Evaluation of a plasma cell-free DNA methylation test for colorectal cancer diagnosis: a multicenter clinical study.

Background: A blood-based diagnostic test is a promising strategy for colorectal cancer (CRC). The MethyDT test (IColohunter), which detects methylation levels of NTMT1 and MAP3K14-AS1, exhibited potential in discriminating CRC, but its clinical performance needs to be validated in large-scale populations.

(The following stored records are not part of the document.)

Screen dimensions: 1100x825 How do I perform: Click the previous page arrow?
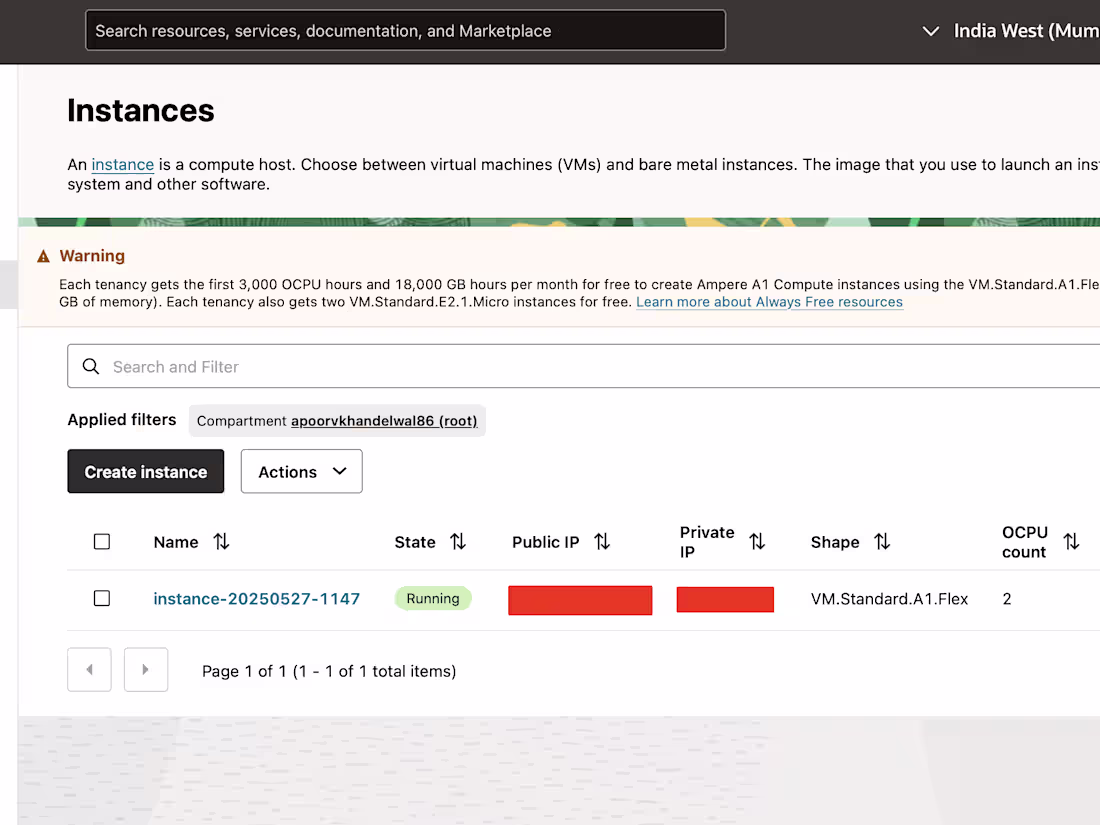89,669
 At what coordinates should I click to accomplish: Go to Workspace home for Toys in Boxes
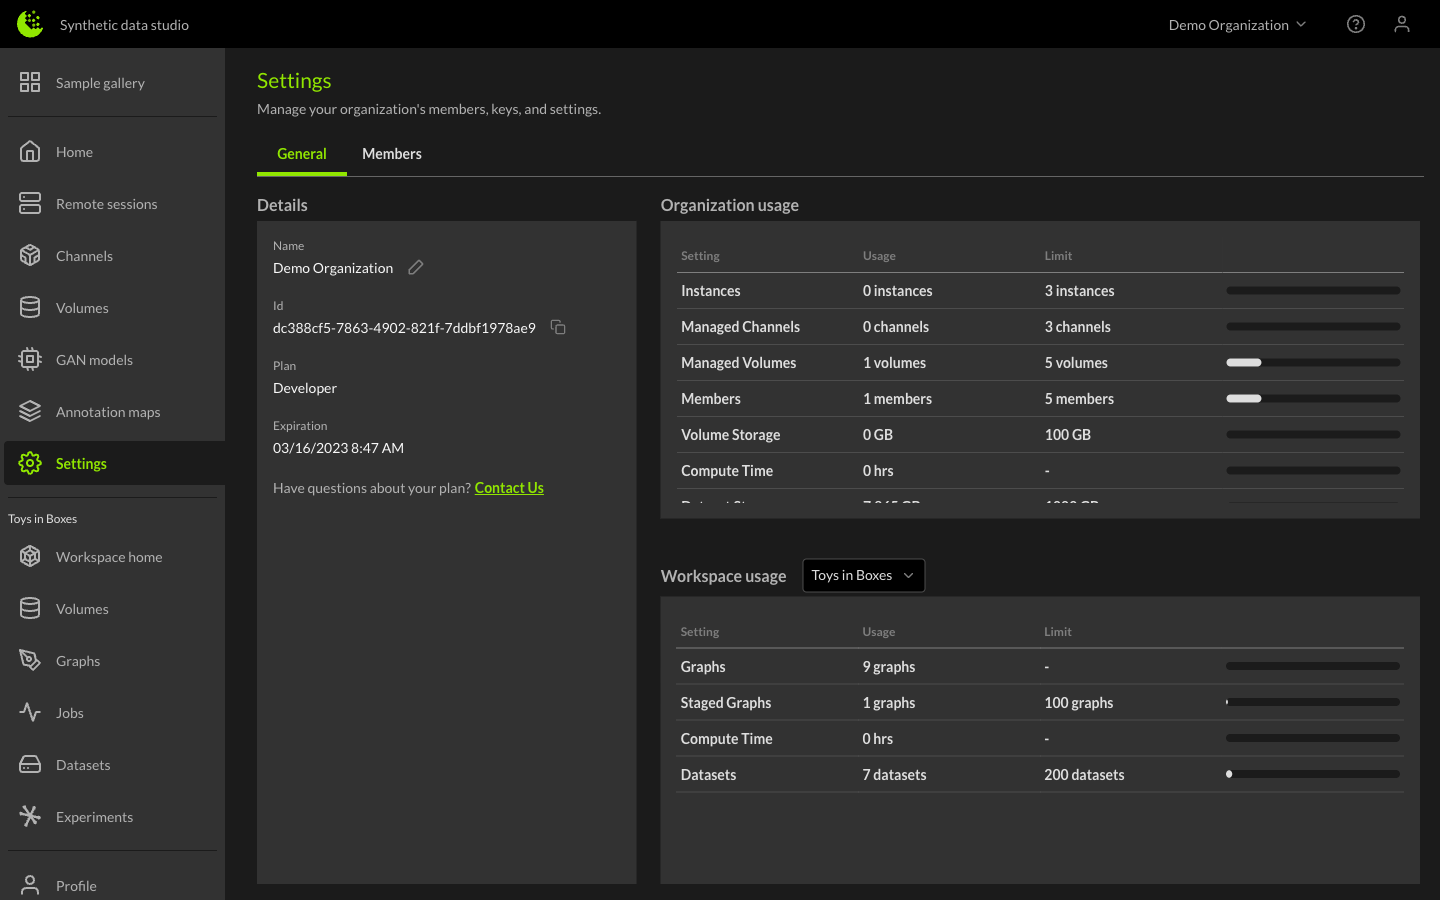click(108, 556)
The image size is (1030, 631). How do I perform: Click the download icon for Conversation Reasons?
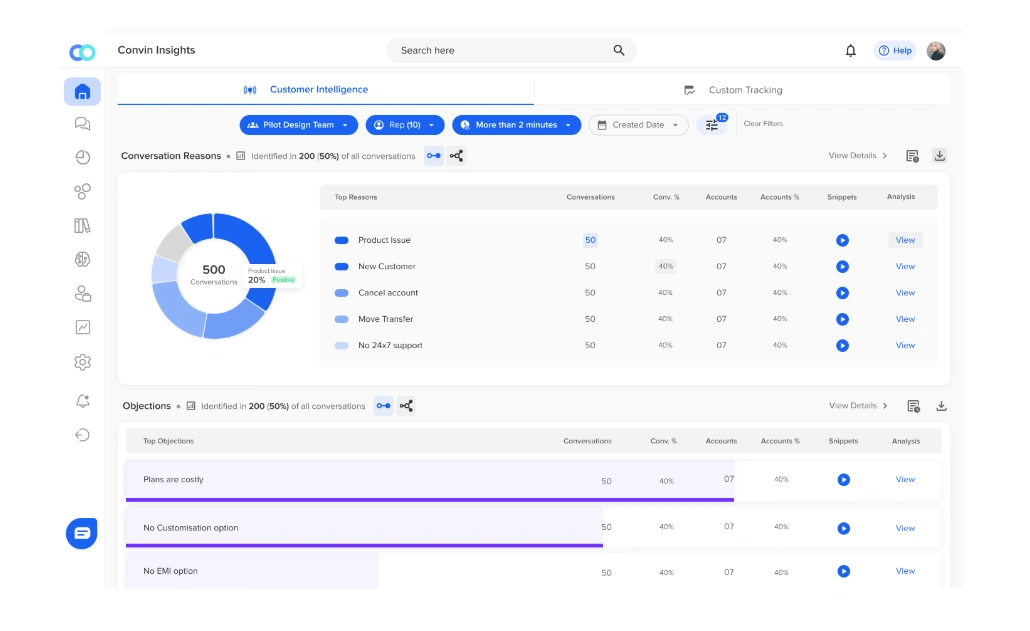[940, 155]
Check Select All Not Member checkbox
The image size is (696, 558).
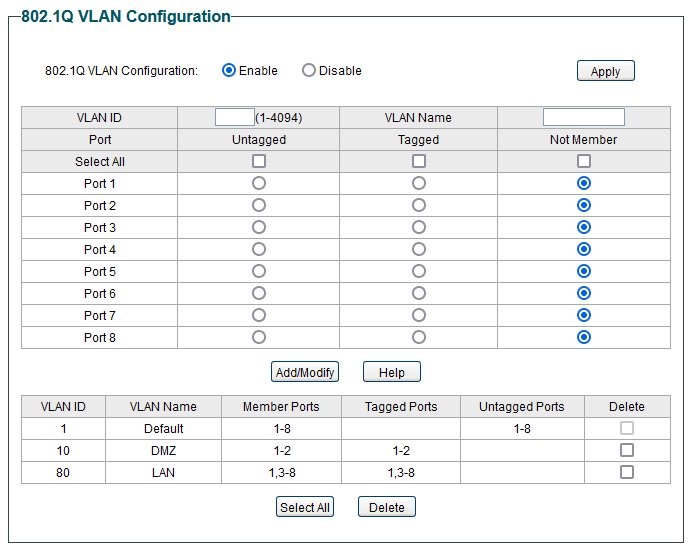584,161
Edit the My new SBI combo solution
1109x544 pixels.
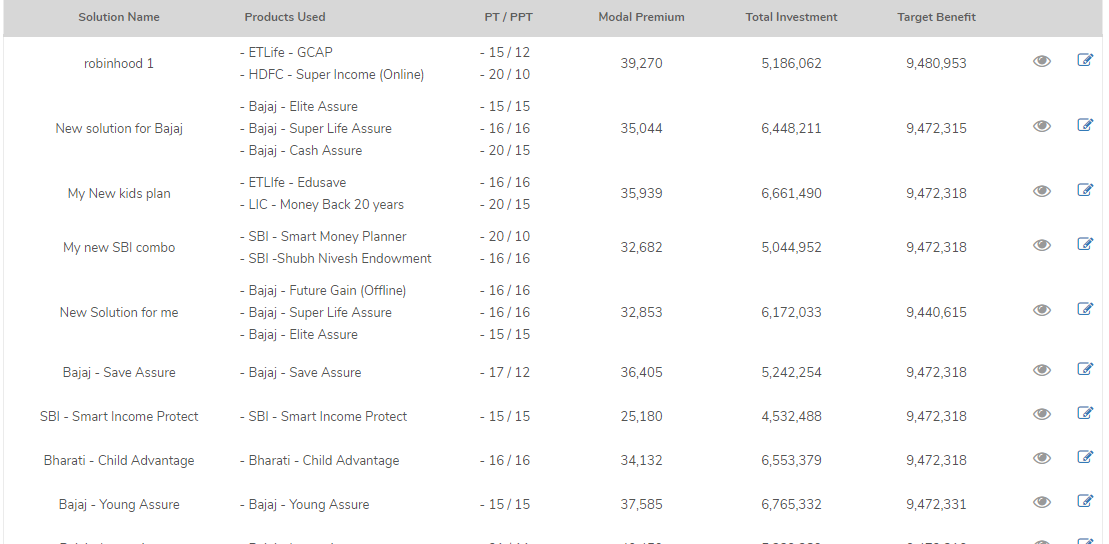point(1085,244)
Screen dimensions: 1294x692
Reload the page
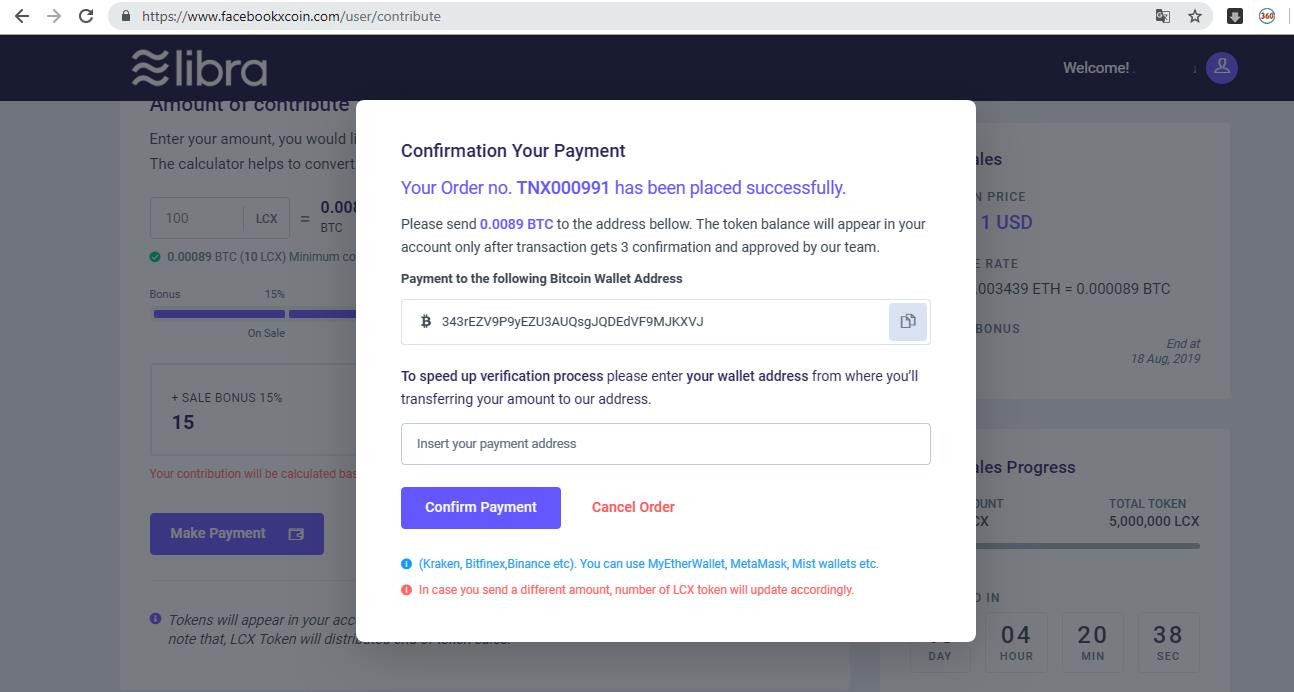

Methods: A multicenter, double-blinded, cross-sectional study that enrolled 1194 participants was performed. Plasma samples were collected to detect methylation levels of NTMT1 and MAP3K14-AS1 using quantitative methylation-specific PCR with the MethyDT test, and the accuracy was further evaluated by Sanger sequencing.

Results: The sensitivities of the MethyDT test for detecting CRC, early stages of CRC (I and II), advanced adenoma (AA), and high-grade intraepithelial neoplasia (HGIN) were 91.2% (95% confidence interval [CI], 88.4-94.0), 87.4% (95% CI, 82.5-92.2), 43.5% (95% CI, 35.7-51.4), and 72.7% (95% CI, 57.5-87.9), respectively. The specificities for participants with non-AA, interfering diseases (ID), and no evidence of disease (NED) were 85.0% (95% CI, 78.8-91.3), 93.7% (95% CI, 91.4-95.9) and 97.3% (95% CI, 90.5-99.7), respectively, and its overall specificity for all-controls was 92.4% (95% CI, 90.3-94.4). The consistency of the MethyDT test with pathology for CRC was high with a kappa value of 0.830 (95% CI, 0.795-0.865). Additionally, the MethyDT test was comparable to Sanger sequencing for detecting methylation with kappa values > 0.97.

Conclusions: The MethyDT test demonstrates excellent sensitivity and specificity for CRC and high consistency with Sanger sequencing for methylation, suggesting it may serve as a potential noninvasive diagnostic tool for the detection of CRC.

Trial Registration: This clinical trial has been registered in ClinicalTrials.gov (NCT05508503).